I agree with you, Bruce. I have a dial-up connection that normally connects
as a fast 28.8 speed. This is the best that I can get since I live out in
the country where cable and DSL is not available. I, for one, like the
email format because of this. I just get on-line, open up my email and then
go off and do something else until the emails load. While I am sure the
on-line forums have their place. I hope that this email list continues. I
have been able to build my first EV and put it on the road in less than 4
months with no previous experience. Most of the help that I received was
from the good people on this list. I also like the ability to delete any
email that I object to, because of language or the content of the email. I
do find that some people on the list tend to take things too personal and
get offended too quickly but that will always be the case. I normally do
not write or reply to many of the responses on the list because there are
more people on the list with a lot more experience that I have. I am glad
that we all have alternatives such as the email list and the on-line forums.
It is our choice as to what we want to use. I will continue to use the
email list as long as it is available.

Thanks, Freddie

http://www.austinev.org/evalbum/899
http://www.southernev.com/dakotaev.htm





-----Original Message-----
From: Bruce Weisenberger [mailto:[email protected]] 
Sent: Thursday, July 26, 2007 10:51 PM
To: [email protected]
Subject: Re: DIY Electric Car Forums

Guys this comes up every few months. And Al there is
an issue. Do you read the list from a dial up modem.
Some of us due- not me personally but it has been
talked about. Have you visited a Web based forum with
a cellphone and internet's connection. The Email
based sessions are much easier to read on email verses
web based forums because you have to search for what
your looking for. Email is straight forward. 

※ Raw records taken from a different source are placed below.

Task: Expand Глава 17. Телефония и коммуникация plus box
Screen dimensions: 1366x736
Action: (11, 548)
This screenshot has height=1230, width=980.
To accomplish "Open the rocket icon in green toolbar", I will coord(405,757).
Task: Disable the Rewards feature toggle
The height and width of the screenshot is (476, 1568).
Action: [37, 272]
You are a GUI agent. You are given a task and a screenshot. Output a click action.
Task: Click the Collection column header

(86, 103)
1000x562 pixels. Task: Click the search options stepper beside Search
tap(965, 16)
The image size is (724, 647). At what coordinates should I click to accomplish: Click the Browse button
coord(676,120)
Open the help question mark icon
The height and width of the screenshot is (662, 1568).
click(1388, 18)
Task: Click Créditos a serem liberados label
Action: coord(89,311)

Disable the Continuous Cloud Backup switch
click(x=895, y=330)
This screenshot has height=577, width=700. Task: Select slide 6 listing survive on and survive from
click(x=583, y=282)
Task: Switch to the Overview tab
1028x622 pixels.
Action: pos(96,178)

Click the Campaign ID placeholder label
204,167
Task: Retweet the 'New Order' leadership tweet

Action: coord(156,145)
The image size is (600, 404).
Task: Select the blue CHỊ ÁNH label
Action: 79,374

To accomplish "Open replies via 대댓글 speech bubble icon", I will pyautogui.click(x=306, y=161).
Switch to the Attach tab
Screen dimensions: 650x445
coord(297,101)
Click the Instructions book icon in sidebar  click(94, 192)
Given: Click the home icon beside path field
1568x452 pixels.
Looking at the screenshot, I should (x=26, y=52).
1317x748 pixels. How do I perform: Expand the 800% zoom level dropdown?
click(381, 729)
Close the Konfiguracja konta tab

> --- Al <[email protected]> wrote:
> 
> > With all due respect, I agree with Kip, mailing
> > lists were for the days of
> ...


----------



## EVDL List (Jul 27, 2007)

*Re: DIY Electric Car Forums*

> With all due respect, I agree with Kip, mailing lists were for the days of
> 9k6 baud modems. It probably takes more bandwidth to send out hundreds of
> messages to everybody on the list than it does to have users log on and
> view
> the messages they are actually interested in. I realize there are factors
> that I am not aware of, but this is the 21st century.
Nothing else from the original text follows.